OpenAI and Anthropic have filed to follow suit. The hottest innovation trade right now is a stock, not a token, and it is pulling from the same pool of risk capital.

  • BTC derivatives positioning firmed this week. Open interest (OI) rose to $17.4 billion, up about 7% from a week ago, and three-month annualized basis ticked up to 3.0% from 2.8%.
  • Funding rates, however, remained subdued, ranging from 0% to roughly -4% annualized across multiple venues. Levels like that indicate that leverage demand on perpetuals is muted even as OI and basis gained.
  • Rising OI and a firmer basis point to incremental institutional appetite, but soft funding signals little aggressive directional positioning.
  • Options positioning is mixed: the 24-hour put/call has skewed to puts (~25/75), but the volatility surface doesn’t confirm stress. Deribit’s implied volatility index, DVOL, has eased to 39, down 3.4% on the day and near multiyear lows, and the ATM term structure stays in contango (30–31% at the front end and around 43% to March 2027) rather than backwardation. The read is targeted downside hedging, not a broad vol bid.
  • Coinglass data shows $343 million in 24-hour liquidations, with a 27-73 split between longs and shorts. BTC (136 million) and ETH ($60 million) were the leaders in terms of notional liquidations.
  • The Binance liquidation heatmap indicates $66,100 as a core liquidation level to monitor, in case of a price rise.
  • Decentralized-AI tokens jumped after the U.S. ordered Anthropic on Friday to close off foreigners’ access to its two most advanced models.
  • Venice’s VVV rose about 14% to $16.37 on Saturday, with trading volume climbing nearly 200% to around $130 million, according to CoinGecko data. Morpheus’s MOR added about 21% to $2.28.
  • Anthropic said the Commerce Department, citing export-control rules, directed it to cut access to its new Fable 5 and Mythos 5 models for any foreign national, inside or outside the U.S.

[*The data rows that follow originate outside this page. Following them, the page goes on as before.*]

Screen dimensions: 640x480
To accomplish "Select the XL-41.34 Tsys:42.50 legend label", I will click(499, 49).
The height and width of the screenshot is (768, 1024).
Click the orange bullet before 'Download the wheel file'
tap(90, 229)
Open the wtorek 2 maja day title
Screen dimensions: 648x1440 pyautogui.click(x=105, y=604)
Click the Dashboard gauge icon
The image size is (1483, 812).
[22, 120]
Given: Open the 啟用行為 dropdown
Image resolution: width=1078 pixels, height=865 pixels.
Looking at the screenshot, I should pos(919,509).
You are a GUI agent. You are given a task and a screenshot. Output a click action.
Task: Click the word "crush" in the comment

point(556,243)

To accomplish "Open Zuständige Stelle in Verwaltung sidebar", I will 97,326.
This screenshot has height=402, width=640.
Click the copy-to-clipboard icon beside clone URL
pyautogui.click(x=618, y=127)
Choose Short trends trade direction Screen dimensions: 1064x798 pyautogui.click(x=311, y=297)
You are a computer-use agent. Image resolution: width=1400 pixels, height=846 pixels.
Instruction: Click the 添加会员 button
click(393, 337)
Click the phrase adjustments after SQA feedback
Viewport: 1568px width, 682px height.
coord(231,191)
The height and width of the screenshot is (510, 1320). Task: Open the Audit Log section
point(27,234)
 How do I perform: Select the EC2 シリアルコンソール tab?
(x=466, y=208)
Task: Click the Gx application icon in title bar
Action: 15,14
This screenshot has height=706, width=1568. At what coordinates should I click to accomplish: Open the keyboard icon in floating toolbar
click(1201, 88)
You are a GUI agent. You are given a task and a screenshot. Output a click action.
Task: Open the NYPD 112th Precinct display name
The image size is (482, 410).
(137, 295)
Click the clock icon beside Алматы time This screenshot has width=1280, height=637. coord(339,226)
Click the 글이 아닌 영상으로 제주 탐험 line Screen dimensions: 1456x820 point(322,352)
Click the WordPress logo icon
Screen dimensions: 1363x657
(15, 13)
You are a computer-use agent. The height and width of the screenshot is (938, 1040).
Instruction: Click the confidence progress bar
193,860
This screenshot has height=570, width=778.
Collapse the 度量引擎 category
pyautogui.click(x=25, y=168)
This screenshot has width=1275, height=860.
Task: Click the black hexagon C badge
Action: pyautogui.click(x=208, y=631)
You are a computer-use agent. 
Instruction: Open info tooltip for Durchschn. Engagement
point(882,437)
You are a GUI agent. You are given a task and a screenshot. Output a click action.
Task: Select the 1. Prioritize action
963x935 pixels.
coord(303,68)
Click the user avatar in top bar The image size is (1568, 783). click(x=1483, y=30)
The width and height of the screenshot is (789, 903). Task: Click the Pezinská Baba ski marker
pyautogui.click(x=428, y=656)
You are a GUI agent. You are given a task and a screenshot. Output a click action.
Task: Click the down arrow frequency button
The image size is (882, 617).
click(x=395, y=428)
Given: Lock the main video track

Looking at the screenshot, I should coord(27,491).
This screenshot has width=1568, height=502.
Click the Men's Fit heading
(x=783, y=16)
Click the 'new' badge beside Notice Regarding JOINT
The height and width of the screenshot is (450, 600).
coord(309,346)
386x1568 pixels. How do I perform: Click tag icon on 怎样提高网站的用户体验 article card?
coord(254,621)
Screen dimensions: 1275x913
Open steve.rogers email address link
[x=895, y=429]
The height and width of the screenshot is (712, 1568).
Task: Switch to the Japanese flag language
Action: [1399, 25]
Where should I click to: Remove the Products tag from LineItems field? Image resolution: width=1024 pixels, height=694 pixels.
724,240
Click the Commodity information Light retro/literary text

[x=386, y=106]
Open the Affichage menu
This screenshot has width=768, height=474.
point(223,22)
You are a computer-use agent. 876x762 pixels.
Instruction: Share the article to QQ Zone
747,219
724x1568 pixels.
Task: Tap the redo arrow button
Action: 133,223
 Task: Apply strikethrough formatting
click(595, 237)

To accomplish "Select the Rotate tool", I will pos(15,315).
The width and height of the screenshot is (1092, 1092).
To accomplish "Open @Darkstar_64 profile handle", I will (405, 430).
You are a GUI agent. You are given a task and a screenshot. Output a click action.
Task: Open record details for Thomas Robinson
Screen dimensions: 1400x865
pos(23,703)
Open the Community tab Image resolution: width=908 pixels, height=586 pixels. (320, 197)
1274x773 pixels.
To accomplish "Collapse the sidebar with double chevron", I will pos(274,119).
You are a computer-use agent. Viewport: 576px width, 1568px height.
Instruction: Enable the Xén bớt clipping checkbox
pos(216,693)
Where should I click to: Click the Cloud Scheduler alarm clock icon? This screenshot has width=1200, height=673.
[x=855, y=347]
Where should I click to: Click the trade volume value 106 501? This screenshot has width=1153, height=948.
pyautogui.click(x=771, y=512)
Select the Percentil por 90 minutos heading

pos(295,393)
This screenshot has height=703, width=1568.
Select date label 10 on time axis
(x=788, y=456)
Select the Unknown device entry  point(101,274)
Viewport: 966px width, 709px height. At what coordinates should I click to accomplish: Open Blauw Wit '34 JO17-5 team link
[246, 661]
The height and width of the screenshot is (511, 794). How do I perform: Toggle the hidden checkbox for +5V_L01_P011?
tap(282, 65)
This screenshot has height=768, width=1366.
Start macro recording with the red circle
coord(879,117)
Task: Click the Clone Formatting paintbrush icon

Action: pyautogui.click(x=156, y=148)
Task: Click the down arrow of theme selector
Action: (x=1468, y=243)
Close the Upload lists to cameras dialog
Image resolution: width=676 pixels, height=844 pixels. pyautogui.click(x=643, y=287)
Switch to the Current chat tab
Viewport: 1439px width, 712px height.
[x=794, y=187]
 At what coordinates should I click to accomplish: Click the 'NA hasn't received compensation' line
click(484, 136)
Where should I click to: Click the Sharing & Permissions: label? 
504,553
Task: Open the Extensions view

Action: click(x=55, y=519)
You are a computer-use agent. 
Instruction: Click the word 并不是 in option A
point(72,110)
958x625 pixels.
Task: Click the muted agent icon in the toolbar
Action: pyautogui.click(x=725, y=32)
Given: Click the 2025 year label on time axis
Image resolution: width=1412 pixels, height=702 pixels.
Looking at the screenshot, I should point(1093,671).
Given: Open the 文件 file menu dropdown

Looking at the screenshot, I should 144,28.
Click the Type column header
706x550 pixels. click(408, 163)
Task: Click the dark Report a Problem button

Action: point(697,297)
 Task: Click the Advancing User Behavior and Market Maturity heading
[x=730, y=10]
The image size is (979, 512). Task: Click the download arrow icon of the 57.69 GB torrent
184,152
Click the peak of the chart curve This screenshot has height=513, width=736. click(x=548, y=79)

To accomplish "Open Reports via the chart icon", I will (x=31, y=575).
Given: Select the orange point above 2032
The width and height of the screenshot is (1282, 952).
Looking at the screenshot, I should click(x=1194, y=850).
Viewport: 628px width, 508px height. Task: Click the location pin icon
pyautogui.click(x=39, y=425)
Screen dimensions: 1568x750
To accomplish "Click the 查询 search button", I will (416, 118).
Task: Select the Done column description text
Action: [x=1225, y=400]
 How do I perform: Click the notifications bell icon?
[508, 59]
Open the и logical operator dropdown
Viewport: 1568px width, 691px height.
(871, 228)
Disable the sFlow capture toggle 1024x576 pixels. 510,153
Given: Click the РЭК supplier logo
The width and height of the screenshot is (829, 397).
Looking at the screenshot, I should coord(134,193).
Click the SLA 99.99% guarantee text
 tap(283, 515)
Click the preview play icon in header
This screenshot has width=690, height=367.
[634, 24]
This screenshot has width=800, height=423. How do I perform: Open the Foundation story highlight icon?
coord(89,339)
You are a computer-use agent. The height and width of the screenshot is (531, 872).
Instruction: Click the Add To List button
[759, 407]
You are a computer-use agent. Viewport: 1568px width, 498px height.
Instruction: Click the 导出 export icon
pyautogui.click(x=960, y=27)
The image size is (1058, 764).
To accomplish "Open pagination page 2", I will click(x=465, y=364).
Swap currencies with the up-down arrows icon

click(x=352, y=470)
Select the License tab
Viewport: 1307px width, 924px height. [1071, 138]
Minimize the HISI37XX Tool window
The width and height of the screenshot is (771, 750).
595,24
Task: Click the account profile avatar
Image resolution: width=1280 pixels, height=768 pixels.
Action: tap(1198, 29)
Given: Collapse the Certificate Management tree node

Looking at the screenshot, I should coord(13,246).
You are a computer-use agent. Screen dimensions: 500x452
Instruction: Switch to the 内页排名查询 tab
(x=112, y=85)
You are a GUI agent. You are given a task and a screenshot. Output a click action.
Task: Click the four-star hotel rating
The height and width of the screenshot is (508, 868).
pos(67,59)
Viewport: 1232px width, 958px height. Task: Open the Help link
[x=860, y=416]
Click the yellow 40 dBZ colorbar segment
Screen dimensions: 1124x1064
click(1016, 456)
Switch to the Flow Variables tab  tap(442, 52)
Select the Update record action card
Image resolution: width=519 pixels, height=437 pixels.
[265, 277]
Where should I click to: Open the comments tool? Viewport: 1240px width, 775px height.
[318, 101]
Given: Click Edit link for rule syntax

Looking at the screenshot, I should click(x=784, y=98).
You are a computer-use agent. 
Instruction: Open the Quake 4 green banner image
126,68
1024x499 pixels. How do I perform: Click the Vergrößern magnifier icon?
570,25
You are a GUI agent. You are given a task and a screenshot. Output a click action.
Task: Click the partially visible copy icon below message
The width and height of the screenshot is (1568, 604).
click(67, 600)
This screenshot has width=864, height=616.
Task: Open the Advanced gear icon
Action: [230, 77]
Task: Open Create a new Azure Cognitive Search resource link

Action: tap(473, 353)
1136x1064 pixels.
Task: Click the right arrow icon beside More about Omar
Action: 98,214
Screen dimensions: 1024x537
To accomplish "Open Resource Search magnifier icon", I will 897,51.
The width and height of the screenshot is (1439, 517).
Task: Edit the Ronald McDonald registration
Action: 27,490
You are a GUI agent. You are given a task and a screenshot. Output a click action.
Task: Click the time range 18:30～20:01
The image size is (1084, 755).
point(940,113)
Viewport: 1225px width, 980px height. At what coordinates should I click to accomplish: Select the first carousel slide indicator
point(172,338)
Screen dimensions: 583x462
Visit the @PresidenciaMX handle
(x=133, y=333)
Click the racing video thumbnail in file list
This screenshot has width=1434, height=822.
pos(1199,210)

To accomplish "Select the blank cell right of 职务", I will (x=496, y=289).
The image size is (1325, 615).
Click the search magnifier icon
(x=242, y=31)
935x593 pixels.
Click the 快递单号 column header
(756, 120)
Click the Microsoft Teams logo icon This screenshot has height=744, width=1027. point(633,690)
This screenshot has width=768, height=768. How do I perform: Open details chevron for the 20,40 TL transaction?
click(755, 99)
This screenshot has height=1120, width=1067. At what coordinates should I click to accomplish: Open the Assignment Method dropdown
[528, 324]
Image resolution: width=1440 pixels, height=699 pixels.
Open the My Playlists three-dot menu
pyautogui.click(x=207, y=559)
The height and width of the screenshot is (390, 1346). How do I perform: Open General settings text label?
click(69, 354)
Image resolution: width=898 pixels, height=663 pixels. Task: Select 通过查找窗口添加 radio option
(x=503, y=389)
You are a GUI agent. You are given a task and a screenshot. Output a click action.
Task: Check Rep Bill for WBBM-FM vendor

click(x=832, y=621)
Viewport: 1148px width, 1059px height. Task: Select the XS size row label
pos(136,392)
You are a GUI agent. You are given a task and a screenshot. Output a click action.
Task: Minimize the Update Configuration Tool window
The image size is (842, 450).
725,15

  • To comply, Anthropic disabled both models for all users while keeping its other models running. It called the matter a narrow issue over a method of bypassing the models’ safeguards and said it is working to reverse what it described as a misunderstanding.
  • Backers seized on the shutdown as proof of their pitch. Venice founder Erik Voorhees, of ShapeShift, posted: “There’s a reason we built Venice.”
  • The Morpheus account thanked Anthropic CEO Dario Amodei for the “free publicity,” framing permissionless AI as something no government can switch off.
  • Venice gates access to open-source models through its VVV token, and Morpheus rewards contributors of computing power and code with MOR.
  • The narrative ran ahead of the product. MOR’s 21% move occurred with under $300,000 of volume, thin enough to swing on very little interest, and the open-source models of both projects test as less capable than the Anthropic systems that were pulled.
  • The tokens rallied on the censorship-resistant story, not their capabilities.